Cognitions and Actions Lab

21 février 2018

14h-16h

Louvain-la-Neuve

Salle Jean Ladrière - Collège Mercier - Place cardinal Mercier, 12

Prochaine séance de l'ARC par Gérard Derosière et Caroline Quoilin

This will consist of two short presentations by Gérard Derosière and Caroline Quoilin.

Neural bases of action-based decisions
Gérard Derosière
Institute of Neuroscience, Université catholique de Louvain, Brussels, Belgium
 
Human modern life entails the need to make many abstract, deliberative decisions such as selecting a career or buying a house. This fact prompted the development of theories suggesting that decisions are made within a cognitive system prior to being relayed to the motor system for outputting the desired action: a serial architecture of sensing, thinking, and finally acting. However, the human brain is the product of a long evolution during which animals had to face challenges very different from our modern-life decisions.
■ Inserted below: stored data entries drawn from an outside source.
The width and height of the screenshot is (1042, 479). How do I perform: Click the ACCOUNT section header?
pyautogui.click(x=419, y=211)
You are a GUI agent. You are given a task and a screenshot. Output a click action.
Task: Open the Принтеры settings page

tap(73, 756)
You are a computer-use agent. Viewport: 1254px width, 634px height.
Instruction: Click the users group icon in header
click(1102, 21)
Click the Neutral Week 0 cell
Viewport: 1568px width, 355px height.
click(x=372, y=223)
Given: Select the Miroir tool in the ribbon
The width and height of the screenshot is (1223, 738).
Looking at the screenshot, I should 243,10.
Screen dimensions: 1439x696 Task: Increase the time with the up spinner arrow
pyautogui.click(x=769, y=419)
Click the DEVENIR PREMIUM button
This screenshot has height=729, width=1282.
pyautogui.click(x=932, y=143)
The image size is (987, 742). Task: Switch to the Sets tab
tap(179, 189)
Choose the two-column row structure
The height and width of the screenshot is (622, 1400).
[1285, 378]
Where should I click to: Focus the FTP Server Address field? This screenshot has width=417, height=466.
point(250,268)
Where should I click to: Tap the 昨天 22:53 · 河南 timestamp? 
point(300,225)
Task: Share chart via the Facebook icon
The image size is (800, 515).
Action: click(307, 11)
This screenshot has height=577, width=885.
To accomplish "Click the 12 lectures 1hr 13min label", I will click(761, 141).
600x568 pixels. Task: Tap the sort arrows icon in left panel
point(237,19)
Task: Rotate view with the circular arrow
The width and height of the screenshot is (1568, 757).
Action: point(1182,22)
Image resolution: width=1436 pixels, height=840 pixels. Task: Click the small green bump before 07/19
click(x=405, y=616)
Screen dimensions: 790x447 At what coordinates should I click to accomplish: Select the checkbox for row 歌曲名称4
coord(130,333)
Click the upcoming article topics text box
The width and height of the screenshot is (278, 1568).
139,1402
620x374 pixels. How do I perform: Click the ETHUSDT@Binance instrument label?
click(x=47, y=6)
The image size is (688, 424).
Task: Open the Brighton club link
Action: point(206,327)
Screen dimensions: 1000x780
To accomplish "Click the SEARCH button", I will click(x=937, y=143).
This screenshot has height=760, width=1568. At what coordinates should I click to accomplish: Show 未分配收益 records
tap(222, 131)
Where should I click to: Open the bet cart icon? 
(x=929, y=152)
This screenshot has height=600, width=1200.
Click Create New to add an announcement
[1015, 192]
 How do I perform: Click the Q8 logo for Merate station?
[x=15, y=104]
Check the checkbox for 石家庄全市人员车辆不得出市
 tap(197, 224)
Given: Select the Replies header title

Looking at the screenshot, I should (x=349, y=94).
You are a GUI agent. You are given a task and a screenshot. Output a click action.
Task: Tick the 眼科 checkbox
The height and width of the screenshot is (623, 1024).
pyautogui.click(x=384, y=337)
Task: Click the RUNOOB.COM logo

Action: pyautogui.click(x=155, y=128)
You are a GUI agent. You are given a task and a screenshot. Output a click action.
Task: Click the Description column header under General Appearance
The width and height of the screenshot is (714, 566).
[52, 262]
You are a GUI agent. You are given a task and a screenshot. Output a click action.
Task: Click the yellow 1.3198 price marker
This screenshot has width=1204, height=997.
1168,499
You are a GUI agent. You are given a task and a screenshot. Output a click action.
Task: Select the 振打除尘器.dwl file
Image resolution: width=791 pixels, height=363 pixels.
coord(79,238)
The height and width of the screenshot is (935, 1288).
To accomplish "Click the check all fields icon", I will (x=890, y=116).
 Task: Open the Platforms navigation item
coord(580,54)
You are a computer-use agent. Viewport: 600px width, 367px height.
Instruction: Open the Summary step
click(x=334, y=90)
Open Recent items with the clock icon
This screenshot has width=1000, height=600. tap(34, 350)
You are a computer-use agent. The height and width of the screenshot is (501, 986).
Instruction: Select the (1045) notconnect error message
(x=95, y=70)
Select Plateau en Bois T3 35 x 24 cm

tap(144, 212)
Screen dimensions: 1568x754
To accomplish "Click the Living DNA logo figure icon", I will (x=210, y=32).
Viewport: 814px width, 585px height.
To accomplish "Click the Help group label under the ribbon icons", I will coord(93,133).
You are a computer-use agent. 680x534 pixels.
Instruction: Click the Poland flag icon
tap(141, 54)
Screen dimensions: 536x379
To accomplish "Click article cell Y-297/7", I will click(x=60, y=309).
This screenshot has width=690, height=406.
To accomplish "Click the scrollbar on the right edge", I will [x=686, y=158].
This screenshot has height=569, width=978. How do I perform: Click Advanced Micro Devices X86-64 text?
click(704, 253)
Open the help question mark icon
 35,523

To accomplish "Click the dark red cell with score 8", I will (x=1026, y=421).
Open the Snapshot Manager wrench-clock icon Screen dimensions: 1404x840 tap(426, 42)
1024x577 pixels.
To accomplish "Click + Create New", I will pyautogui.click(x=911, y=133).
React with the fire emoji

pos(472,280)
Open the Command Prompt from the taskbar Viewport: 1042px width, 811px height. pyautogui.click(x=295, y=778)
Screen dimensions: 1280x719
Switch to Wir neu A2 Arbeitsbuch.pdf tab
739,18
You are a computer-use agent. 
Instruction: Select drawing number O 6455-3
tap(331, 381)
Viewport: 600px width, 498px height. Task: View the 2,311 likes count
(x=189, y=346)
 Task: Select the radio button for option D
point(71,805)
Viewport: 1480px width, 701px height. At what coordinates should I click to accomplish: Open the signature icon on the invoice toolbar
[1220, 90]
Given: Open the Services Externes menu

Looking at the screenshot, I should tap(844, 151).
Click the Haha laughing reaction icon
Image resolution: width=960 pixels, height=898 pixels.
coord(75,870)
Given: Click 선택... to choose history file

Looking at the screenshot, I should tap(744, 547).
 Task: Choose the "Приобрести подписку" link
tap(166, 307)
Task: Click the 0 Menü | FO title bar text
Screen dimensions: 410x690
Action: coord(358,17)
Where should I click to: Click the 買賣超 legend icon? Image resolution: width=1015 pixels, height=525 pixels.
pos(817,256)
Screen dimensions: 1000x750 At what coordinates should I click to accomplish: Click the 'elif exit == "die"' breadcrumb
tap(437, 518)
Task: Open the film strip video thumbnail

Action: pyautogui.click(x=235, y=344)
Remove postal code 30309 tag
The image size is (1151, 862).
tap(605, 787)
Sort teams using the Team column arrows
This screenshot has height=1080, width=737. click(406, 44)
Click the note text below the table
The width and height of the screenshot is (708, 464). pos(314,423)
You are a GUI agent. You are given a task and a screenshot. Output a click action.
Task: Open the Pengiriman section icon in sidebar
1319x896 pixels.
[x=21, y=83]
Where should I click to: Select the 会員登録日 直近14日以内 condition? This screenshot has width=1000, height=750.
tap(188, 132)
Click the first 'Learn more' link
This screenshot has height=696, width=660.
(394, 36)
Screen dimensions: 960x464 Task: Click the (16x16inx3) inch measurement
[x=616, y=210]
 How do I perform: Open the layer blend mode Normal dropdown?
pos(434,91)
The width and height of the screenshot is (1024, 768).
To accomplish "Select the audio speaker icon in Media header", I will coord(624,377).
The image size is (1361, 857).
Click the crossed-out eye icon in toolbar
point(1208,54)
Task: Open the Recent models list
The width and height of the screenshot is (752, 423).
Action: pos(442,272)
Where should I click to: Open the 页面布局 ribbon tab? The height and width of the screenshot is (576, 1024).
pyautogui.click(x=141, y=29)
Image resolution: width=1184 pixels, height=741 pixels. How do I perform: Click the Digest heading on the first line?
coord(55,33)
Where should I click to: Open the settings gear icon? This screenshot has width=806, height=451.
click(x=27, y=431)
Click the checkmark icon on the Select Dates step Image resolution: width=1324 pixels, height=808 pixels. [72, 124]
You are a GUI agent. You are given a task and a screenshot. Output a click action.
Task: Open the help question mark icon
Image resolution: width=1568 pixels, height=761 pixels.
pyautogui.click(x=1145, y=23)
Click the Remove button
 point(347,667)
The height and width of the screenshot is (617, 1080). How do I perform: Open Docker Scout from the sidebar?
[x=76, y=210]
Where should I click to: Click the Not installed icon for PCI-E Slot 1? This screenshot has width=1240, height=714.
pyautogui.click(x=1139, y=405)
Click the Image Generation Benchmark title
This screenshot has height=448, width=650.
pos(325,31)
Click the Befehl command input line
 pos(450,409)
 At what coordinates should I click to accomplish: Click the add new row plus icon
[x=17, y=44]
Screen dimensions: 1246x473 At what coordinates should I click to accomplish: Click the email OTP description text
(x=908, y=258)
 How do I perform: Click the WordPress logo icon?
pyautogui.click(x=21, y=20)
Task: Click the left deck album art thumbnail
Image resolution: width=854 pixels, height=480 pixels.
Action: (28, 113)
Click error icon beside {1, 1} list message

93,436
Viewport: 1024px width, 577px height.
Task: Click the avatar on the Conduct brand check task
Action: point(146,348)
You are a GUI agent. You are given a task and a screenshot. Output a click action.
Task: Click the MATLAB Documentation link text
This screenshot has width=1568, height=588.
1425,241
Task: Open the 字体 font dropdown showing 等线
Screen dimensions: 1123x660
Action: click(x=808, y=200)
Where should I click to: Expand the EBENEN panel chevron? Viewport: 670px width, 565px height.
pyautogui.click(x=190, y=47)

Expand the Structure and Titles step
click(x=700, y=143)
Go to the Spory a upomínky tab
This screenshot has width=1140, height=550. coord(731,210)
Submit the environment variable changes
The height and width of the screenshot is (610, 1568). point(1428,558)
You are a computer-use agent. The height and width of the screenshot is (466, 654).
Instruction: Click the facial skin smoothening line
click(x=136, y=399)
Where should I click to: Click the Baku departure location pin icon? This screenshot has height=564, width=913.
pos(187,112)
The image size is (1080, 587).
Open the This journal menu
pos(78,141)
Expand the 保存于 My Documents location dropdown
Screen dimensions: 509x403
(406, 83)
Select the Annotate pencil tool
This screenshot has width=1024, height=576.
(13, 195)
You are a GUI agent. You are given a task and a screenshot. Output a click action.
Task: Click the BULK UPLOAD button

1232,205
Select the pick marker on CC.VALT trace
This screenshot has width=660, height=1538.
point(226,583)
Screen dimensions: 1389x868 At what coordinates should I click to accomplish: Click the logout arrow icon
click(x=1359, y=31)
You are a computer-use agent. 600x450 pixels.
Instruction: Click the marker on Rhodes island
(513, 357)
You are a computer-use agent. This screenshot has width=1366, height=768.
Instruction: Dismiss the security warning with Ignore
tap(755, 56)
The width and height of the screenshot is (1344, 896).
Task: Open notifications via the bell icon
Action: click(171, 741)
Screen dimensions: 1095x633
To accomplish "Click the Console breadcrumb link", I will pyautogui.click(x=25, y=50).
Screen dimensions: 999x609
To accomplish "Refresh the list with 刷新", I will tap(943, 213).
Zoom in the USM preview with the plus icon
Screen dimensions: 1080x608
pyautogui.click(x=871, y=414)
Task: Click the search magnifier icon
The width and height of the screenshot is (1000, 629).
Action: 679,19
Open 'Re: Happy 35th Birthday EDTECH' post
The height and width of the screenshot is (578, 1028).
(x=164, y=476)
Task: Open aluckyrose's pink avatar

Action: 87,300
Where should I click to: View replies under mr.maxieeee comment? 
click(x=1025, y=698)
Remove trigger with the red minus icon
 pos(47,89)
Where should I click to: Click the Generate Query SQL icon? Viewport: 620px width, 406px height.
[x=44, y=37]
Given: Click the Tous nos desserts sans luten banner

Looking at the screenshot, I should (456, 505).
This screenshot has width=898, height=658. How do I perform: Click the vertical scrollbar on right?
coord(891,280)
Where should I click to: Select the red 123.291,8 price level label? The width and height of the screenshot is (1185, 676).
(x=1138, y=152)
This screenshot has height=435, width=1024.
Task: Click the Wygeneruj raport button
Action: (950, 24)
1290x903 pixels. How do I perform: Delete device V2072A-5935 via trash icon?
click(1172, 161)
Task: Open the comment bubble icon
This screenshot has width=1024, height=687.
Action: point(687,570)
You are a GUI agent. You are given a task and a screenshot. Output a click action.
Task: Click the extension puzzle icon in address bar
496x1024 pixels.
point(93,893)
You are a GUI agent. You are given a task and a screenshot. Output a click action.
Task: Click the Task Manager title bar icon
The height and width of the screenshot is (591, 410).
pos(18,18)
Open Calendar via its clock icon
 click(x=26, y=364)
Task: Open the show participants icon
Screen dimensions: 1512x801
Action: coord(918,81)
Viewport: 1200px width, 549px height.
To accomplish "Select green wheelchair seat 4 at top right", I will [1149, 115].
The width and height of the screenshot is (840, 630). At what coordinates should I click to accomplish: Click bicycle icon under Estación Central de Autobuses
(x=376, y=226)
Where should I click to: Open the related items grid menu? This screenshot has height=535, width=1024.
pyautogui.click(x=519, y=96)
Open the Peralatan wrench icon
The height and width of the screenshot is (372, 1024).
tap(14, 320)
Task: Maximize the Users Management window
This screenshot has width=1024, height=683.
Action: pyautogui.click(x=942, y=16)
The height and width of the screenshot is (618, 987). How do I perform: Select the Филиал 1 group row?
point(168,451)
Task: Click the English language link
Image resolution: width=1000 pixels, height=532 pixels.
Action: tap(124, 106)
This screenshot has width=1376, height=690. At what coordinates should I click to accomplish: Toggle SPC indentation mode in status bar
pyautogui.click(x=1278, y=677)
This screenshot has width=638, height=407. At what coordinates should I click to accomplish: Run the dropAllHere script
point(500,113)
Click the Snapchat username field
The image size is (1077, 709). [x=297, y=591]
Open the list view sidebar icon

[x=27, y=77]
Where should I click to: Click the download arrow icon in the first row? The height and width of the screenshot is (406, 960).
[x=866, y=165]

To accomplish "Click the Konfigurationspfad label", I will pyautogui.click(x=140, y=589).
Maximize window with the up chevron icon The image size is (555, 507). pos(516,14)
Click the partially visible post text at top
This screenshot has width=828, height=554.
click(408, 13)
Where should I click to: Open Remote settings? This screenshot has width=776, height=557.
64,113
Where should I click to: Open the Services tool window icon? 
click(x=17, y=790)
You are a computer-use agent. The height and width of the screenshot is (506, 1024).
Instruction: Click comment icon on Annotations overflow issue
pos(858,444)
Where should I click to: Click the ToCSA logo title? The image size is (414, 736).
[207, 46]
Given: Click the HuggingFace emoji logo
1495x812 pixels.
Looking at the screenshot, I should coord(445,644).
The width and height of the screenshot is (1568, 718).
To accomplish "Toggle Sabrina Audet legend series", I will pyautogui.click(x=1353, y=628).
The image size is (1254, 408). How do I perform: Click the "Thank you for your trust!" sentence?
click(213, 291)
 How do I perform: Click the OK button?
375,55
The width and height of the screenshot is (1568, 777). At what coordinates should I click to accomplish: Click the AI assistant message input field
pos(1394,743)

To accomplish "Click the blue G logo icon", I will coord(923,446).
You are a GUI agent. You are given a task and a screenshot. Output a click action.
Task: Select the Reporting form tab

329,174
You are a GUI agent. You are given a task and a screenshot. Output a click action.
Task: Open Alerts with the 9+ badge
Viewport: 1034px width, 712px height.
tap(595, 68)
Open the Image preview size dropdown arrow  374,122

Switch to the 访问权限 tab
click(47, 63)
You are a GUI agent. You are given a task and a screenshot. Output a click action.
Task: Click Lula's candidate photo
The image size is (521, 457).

Most decisions in the animal realm must be made in real-time to cope with urgent priorities in dynamically changing environments: here, there is no time for carefully thinking before acting. A recent theoretical framework has proposed that for effective behavior in such environments, the brain uses a parallel architecture in which multiple potential actions can be specified simultaneously, and one is selected on the basis of current sensory information. This is called the affordance competition hypothesis. According to this theory, decisions emerge from a consensus arising in a distributed brain network, especially involving sensorimotor structures.
In this presentation, I will describe the work I have been conducting for the three last years as a postdoctoral researcher at the Cognition and Actions lab (headed by Pr Duque) of the Institute of Neuroscience in Brussels (UCL). My current projects aim at better understanding how the human brain computes action-based decisions. A first project focused on the contribution of the primary motor cortex to reinforcement learning and decision-making. A second project explored the cortical correlates of spatial attention and action selection during motor decisions. Finally, a third project investigated the motor cortical signatures of urgency during dynamic decision-making."
 
 
Deficient neural motor inhibition in alcohol-dependence.
Caroline Quoilin
Institute of Neuroscience, Université catholique de Louvain, Brussels, Belgium
 
Neural inhibition of the motor output pathway has emerged as a central aspect of healthy behavior. My talk will begin with a general overview of motor inhibitory processes in healthy subjects (as reviewed in Duque et al. Trends in Neurosciences 2017). It will then focus on a recent study in which we acquired neural inhibitory measures of motor activity in detoxified alcohol-dependent (AD) patients, using a standard transcranial magnetic stimulation (TMS) procedure whereby motor-evoked potentials (MEPs) are elicited in a choice reaction time task. Behavioral inhibitory aptitudes and trait impulsivity were also assessed in all participants. Finally, the patients were called back a year after the experiment to evaluate their relapse status and the potential relationship with motor inhibition. As expected, AD patients displayed poorer behavioral inhibition and higher trait impulsivity than controls. More importantly, the MEP data revealed a considerable shortage of motor inhibition in AD patients. Interestingly, this neural defect was strongest in the patients who ended-up relapsing during the year following the experiment. These data suggest a strong motor component in the neural correlate of altered inhibitory control in AD patients, as well as an intriguing relationship with relapse.